Buu razzisti a Balotelli, chiuso un settore del Bentegodi

webinfo@adnkronos.com

Il giudice sportivo di Serie A ha disposto la chiusura per una giornata effettiva di gara, con decorrenza immediata, del settore denominato 'poltrone est' dello stadio 'Bentegodi' di Verona per i 'buu' razzisti contro l'attaccante del Brescia Mario Balotelli. Nelle sue motivazioni il giudice sportivo rileva che "il pur esiguo numero degli autori dei cori va rapportato al numero di occupanti quel settore" e "comunque i cori sono stati chiaramente percepiti, oltre che dal calciatore, anche dal rappresentante della Procura federale posizionato in prossimità".  

La decisione di chiudere un solo settore è legato al fatto che "dopo i cori si sono levati, invece, da parte dei tifosi assiepati nell’attigua 'curva sud' cori di sostegno, seguiti da un lungo applauso" nei confronti di Balotelli. Resta in ogni caso "impregiudicata ogni attività d’indagine in corso per l’individuazione dei responsabili". Nessuna sospensiva della sanzione, infine, "vista anche la durata dell’interruzione del giuoco doverosamente disposta dal direttore di gara".  
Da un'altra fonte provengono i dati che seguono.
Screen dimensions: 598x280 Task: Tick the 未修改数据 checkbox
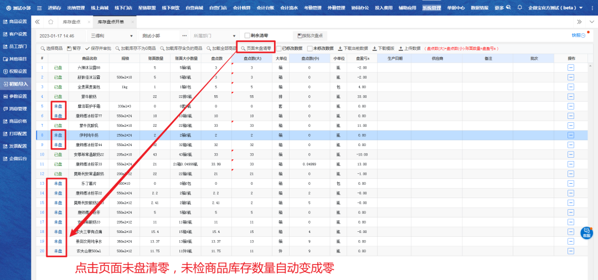coord(310,48)
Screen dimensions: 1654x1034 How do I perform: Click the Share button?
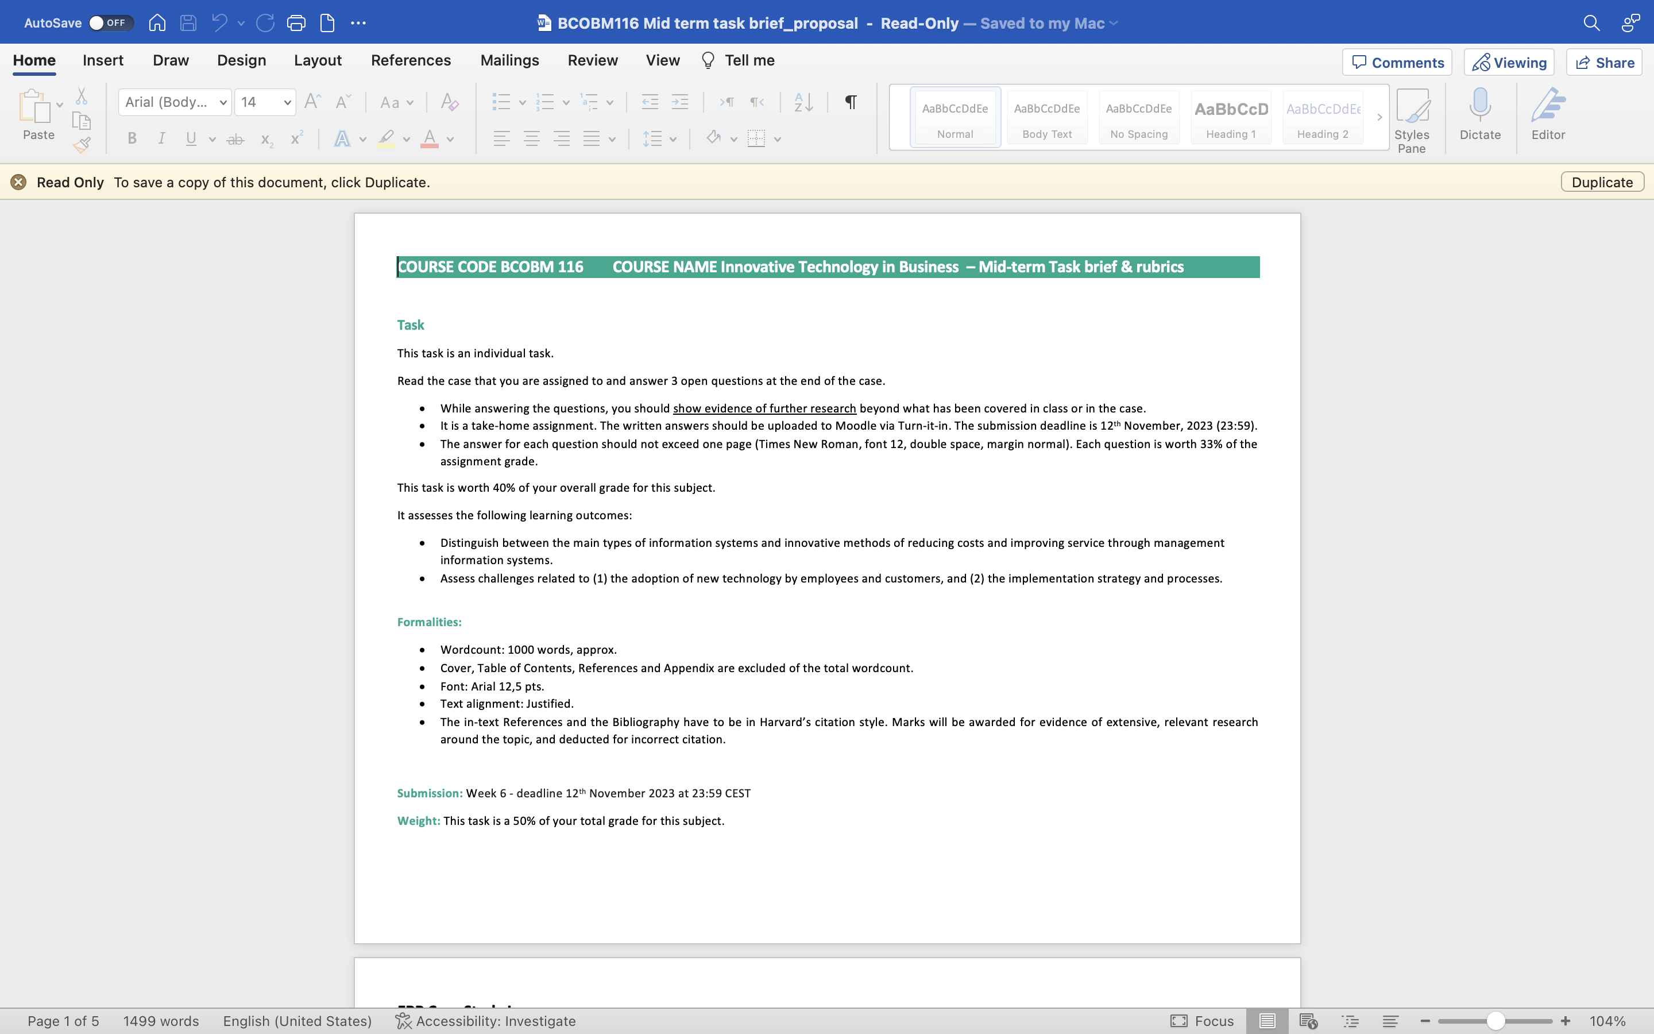coord(1603,62)
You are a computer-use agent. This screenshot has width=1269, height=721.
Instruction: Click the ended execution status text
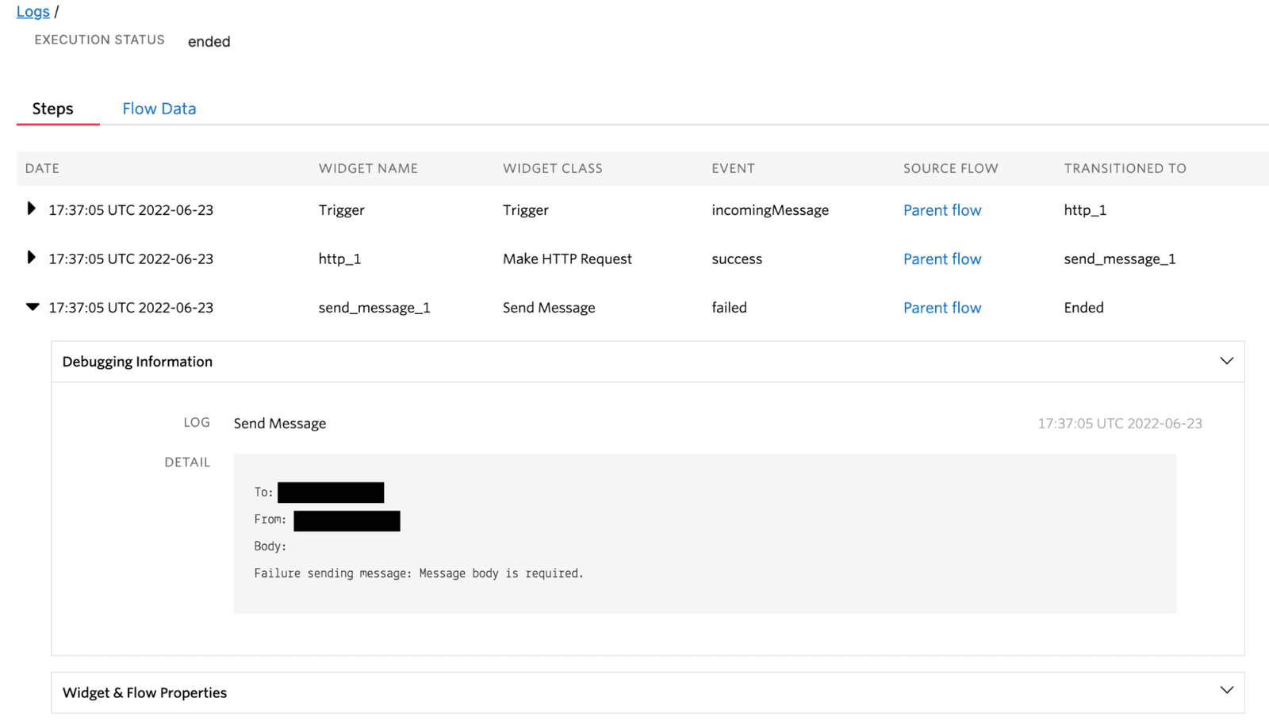pyautogui.click(x=209, y=41)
Il giudice sportivo ha inoltre inflitto 30.000 euro di ammenda con diffida alla Roma per i "cori insultanti di matrice territoriale" intonati dai propri tifosi nei confronti dei sostenitori del Napoli che hanno costretto l'arbitro, al 23° del secondo tempo, ad interrompere la gara per circa un minuto. Sanzione attenuata per il fattivo ed efficace comportamento del capitano della Roma, Edin Dzeko, e perché non si sono registrati ulteriori cori durante la gara dopo l’annuncio e l’intervento dell'attaccante bosniaco.  

Il giudice sportivo dispone altresì "a cura della Procura federale, la trasmissione di maggiori elementi di dettaglio circa l’effettivo settore di provenienza dei suddetti cori, ai fini dell’eventuale adozione di ulteriori provvedimenti da parte di questo giudice in ordine all’accaduto". 

Scorri per continuare con i contenuti
Annuncio

Potrebbe interessarti anche...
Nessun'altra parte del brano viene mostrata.